堂屋中正在會客的任老爺遠遠見著他的身影,原本掛著幾分親近笑意的臉上,不由露出幾分厭惡之色。

他還要想辦法將三山街那個鋪麵再抬高幾分價格,為此他已經和麵前這位江寧商社的掌櫃周旋了半天了。

此刻一見自家這個姑爺回來,竟瞬間連談判也顯得興致缺缺,無趣地搖搖頭道:“算啦,藍掌櫃,你好好心再加兩成,你我各讓一步,如何?”

其實他的心理價位是再往上加三成的,而且他相信那個價格對方最終一定會接受。

因為他在三山街的那個鋪子地段是頂好的了,而且鋪麵寬敞,對方拿來做高一檔的“南字號”成衣總店,是再也沒得挑了。

但那個價錢想談下來,需要耐心和技巧。

技巧他是有的,隻是現在沒耐心了。

那位藍掌櫃顯然也清楚那鋪子的真正價值,此刻有一成的便宜好占,他的任務便圓滿完成了。
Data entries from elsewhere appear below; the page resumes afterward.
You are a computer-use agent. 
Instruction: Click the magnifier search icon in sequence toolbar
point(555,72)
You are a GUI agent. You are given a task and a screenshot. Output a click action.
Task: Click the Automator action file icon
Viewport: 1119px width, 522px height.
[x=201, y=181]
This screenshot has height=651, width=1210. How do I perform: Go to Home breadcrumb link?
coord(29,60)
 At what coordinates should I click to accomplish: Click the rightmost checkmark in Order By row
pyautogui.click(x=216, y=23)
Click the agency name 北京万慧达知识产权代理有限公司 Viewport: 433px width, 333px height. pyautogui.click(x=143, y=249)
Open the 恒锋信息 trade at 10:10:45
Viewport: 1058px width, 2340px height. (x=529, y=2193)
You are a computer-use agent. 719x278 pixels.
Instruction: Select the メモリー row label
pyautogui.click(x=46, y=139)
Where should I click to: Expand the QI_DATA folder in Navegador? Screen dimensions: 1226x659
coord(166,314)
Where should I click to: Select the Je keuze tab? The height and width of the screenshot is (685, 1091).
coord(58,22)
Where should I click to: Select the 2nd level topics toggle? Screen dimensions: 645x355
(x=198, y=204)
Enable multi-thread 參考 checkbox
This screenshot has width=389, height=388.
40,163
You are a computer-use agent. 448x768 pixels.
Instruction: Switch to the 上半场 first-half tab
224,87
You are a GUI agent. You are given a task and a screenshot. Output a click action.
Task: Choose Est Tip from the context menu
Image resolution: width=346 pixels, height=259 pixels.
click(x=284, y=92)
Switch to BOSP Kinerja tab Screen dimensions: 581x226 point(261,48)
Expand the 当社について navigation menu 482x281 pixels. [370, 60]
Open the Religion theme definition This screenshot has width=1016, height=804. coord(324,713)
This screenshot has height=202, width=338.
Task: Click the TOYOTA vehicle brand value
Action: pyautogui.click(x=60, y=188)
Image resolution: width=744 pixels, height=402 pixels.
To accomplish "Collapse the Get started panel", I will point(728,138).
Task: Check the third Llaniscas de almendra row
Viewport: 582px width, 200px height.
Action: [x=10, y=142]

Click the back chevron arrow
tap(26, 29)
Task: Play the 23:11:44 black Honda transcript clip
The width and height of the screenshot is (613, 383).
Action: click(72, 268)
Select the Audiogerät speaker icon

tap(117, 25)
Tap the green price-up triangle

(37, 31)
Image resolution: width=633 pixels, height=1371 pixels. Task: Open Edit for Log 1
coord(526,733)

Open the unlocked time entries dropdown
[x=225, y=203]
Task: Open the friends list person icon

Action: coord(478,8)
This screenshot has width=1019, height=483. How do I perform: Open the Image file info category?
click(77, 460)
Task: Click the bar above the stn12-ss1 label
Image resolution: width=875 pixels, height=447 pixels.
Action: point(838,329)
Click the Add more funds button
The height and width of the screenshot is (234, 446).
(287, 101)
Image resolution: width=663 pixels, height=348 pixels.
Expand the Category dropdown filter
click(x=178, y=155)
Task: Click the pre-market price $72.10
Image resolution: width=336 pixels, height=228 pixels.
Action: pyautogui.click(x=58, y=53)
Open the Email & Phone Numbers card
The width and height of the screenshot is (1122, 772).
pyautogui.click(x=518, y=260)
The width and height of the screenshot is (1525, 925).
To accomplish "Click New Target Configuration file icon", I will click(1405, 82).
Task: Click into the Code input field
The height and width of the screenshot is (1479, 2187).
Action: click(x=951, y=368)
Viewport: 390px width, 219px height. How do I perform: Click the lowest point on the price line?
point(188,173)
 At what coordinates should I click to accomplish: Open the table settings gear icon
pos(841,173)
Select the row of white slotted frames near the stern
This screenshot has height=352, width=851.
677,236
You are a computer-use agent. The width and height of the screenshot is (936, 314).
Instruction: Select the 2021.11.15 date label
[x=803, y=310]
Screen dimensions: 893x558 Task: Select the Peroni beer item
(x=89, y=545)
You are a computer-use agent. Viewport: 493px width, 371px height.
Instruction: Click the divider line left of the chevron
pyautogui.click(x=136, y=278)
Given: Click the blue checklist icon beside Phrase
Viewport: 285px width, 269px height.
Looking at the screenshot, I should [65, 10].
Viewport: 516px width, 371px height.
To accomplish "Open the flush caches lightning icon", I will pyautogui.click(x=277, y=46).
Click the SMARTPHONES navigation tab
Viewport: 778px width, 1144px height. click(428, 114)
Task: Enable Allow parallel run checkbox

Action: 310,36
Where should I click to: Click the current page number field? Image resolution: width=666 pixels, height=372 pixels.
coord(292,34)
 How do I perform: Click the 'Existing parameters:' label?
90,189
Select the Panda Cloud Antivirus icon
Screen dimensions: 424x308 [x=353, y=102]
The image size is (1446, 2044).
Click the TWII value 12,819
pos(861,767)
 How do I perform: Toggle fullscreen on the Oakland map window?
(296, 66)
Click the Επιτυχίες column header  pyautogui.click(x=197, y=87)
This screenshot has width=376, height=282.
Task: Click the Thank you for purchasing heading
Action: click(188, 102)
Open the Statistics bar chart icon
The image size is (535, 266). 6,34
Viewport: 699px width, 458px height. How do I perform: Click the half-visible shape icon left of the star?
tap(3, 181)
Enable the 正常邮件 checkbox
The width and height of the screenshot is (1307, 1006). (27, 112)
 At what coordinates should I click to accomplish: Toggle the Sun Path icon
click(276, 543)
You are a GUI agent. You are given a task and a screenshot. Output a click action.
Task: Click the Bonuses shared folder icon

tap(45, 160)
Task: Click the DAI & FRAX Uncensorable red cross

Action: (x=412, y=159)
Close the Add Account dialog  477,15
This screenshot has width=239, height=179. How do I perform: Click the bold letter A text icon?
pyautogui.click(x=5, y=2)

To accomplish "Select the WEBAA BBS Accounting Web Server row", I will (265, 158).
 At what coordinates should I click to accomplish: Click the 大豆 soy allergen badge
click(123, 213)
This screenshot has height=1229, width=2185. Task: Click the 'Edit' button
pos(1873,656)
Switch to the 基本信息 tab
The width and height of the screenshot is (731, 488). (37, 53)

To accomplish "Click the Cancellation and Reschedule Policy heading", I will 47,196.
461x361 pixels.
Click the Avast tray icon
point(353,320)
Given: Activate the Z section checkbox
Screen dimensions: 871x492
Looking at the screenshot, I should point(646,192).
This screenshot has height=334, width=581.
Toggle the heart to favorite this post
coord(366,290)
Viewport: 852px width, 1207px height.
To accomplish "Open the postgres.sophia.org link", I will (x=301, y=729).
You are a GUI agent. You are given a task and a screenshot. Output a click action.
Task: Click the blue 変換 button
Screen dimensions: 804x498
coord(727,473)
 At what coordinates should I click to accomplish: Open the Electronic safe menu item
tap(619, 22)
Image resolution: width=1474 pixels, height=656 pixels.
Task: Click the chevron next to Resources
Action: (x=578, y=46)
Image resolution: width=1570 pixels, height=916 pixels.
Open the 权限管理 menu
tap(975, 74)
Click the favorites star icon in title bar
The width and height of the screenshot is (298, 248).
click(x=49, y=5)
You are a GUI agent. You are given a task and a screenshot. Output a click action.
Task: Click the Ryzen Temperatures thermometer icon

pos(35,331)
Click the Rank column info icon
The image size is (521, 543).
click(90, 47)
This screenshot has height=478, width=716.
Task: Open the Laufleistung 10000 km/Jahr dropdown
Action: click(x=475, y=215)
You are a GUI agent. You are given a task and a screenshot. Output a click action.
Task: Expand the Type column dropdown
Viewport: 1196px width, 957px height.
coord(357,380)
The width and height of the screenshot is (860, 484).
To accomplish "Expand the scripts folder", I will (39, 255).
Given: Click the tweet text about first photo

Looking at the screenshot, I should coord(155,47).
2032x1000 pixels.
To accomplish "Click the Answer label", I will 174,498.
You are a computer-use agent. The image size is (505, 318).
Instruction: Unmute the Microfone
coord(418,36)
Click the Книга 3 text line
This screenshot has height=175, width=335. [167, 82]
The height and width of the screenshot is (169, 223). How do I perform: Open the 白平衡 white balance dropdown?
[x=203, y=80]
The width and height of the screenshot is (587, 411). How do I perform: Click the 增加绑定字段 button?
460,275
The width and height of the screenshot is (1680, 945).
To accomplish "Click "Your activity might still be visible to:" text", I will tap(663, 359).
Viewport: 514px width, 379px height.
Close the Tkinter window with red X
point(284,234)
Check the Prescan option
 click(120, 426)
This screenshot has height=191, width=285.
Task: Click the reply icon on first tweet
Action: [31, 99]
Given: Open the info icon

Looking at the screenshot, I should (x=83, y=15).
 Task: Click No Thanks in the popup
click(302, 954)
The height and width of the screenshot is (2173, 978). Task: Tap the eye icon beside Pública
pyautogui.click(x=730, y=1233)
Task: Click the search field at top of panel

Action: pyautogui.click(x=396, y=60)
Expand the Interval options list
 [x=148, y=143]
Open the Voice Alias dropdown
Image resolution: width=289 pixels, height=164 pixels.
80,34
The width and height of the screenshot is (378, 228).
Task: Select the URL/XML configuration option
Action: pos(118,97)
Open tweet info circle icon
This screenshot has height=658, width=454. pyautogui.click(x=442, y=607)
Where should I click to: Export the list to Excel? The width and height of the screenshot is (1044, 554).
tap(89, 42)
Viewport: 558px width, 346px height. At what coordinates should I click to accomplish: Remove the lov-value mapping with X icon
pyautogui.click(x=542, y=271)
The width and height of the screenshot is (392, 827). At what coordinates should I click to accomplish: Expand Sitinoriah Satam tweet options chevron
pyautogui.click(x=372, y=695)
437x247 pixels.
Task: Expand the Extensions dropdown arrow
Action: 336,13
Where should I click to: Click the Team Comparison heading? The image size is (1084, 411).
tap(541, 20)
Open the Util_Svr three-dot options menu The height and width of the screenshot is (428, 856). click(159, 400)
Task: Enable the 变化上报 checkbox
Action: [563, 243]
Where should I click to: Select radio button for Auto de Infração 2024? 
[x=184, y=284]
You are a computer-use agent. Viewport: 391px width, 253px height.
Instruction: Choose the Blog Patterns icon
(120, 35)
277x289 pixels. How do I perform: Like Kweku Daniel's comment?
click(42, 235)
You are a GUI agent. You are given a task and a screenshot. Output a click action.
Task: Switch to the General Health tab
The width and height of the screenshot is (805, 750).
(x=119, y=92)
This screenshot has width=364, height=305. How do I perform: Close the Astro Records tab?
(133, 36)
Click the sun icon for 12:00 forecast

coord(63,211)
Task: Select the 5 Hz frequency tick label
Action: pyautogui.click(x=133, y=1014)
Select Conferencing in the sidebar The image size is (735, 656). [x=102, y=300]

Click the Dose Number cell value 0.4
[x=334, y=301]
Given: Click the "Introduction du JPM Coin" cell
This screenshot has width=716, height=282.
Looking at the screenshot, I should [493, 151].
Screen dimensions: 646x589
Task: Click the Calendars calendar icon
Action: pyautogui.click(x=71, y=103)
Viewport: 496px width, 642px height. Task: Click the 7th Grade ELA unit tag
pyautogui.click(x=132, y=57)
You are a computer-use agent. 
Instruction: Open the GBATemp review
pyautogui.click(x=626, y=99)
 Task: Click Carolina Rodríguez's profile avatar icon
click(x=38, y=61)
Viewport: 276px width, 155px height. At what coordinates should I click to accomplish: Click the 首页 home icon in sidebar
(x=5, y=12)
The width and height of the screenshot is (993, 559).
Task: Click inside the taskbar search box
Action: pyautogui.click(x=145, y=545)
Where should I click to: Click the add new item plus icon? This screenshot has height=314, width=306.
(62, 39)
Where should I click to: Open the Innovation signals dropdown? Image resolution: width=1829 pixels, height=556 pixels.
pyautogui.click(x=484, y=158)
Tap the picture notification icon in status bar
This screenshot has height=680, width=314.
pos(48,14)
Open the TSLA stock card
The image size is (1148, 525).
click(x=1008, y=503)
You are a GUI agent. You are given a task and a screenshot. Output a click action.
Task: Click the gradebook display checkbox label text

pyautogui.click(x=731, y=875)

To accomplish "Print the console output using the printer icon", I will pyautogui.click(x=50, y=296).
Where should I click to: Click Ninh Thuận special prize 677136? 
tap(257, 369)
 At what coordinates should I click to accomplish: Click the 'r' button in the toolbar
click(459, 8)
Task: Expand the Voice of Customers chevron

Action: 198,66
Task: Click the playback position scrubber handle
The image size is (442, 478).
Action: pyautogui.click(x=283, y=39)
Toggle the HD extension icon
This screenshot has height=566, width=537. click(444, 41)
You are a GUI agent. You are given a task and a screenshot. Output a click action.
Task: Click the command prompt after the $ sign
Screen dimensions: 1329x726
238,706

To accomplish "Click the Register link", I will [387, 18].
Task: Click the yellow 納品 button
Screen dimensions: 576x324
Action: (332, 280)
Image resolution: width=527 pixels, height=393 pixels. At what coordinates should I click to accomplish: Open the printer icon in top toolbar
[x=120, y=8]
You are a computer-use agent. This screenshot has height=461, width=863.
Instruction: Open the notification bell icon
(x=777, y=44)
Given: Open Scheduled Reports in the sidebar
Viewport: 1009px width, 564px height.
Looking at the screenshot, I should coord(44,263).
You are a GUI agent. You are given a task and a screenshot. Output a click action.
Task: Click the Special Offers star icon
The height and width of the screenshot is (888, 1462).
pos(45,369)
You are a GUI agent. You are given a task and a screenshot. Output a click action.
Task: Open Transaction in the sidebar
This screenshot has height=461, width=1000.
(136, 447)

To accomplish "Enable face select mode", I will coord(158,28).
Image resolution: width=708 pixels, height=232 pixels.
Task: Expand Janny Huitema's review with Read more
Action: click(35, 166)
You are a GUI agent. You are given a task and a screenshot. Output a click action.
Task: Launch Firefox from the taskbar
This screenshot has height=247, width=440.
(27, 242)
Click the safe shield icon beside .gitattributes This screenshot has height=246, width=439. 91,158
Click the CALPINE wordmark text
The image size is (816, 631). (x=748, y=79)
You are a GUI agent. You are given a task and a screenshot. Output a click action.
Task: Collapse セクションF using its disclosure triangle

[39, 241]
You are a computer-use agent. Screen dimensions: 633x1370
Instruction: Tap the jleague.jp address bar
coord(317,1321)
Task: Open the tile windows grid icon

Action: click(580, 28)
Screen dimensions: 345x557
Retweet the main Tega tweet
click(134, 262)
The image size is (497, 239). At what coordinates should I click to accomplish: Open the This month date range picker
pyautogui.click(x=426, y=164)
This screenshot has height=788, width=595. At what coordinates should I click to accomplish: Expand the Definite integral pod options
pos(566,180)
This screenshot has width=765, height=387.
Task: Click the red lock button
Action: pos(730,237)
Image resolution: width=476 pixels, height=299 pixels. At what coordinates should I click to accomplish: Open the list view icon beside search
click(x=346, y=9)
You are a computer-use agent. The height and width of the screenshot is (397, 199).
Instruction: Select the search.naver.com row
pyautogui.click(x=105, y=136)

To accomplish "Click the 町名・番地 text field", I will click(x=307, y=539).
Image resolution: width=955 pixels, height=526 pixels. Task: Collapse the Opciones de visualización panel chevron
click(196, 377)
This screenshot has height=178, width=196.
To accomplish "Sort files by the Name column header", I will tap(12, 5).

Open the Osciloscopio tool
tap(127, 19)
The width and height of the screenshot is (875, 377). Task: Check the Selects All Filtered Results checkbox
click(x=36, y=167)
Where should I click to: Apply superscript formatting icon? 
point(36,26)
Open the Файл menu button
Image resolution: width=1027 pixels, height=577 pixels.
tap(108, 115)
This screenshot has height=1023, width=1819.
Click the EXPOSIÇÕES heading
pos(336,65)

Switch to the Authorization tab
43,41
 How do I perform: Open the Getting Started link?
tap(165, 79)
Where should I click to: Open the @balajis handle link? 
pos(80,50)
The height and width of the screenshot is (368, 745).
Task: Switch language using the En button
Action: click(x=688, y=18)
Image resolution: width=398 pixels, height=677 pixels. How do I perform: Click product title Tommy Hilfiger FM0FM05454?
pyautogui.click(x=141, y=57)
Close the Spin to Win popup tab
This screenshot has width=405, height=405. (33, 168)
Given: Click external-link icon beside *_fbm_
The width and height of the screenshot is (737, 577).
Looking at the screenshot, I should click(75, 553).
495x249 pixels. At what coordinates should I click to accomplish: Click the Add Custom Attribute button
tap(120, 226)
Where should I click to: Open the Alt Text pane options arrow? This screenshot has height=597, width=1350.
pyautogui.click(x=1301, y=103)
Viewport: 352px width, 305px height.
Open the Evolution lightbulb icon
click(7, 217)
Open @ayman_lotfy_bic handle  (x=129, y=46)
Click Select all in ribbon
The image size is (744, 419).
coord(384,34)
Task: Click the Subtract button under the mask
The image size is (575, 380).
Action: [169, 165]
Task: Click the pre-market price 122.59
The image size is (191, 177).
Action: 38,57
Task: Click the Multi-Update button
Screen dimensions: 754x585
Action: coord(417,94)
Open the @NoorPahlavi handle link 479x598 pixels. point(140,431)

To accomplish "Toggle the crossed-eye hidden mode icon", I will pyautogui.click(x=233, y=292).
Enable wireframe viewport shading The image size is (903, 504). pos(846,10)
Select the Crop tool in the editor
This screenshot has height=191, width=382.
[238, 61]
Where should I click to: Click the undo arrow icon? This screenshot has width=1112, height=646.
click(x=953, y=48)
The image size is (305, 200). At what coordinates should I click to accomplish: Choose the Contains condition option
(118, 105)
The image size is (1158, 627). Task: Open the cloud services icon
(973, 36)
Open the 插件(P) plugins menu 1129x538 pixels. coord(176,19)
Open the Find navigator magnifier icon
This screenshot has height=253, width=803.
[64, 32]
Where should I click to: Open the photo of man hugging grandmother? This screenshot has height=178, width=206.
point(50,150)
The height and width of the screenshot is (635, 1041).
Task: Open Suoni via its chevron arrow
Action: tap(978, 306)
於是他也不再磨蹭,當即拍板,取了一式兩份契書出來,巴掌大的小銅算盤一打,定了價格,又額外讓出三十六兩銀子取了個整,伸手將契書內容向任老爺一照。

任老爺看也不看,閉著眼點點頭,一臉的無奈與不舍。

藍掌櫃很理解地笑笑,他是江寧商會從另外一家成衣行挖來的,他的老東家比任老爺還慘,此時已經收攤子不做了……

契書寫就,藍掌櫃吹了兩遍,將墨水吹幹,遞給旁邊一位頭戴小帽的中年。

那中年是他請來做中人的,任老爺也認可,是三山街戲行總寓的張掌櫃。

戲行茶社的張掌櫃雖然和梁叛有交情,但還不知道江寧商會是梁叛的產業,眼下肯來卻是為了藍掌櫃的麵子。

他接過契書,完全站在中立公平的角度看了一遍,點頭道:“沒問題,江寧商會的氣魄很大啊,一字一句都很考究,連契書都寫得和旁人不同!”

他說完便簽了自己的名字。

江寧商會的所有契書合約都有標準模板,紙張也是刻印廠專門排版印刷出來的,拿在手裏平整板直,裁切鋒銳,給人一種規矩森嚴之感。

而且契書用的紙張,左上角都有個朱紅色的江寧商會的“寧”字標誌。

任老爺起身接過契書,剛拿在手中看了一眼,便從這些細節上清晰地感受到了對手無懈可擊的冷酷與強大。

他心中忽然生出一種強烈的感覺:這時代,好像變了。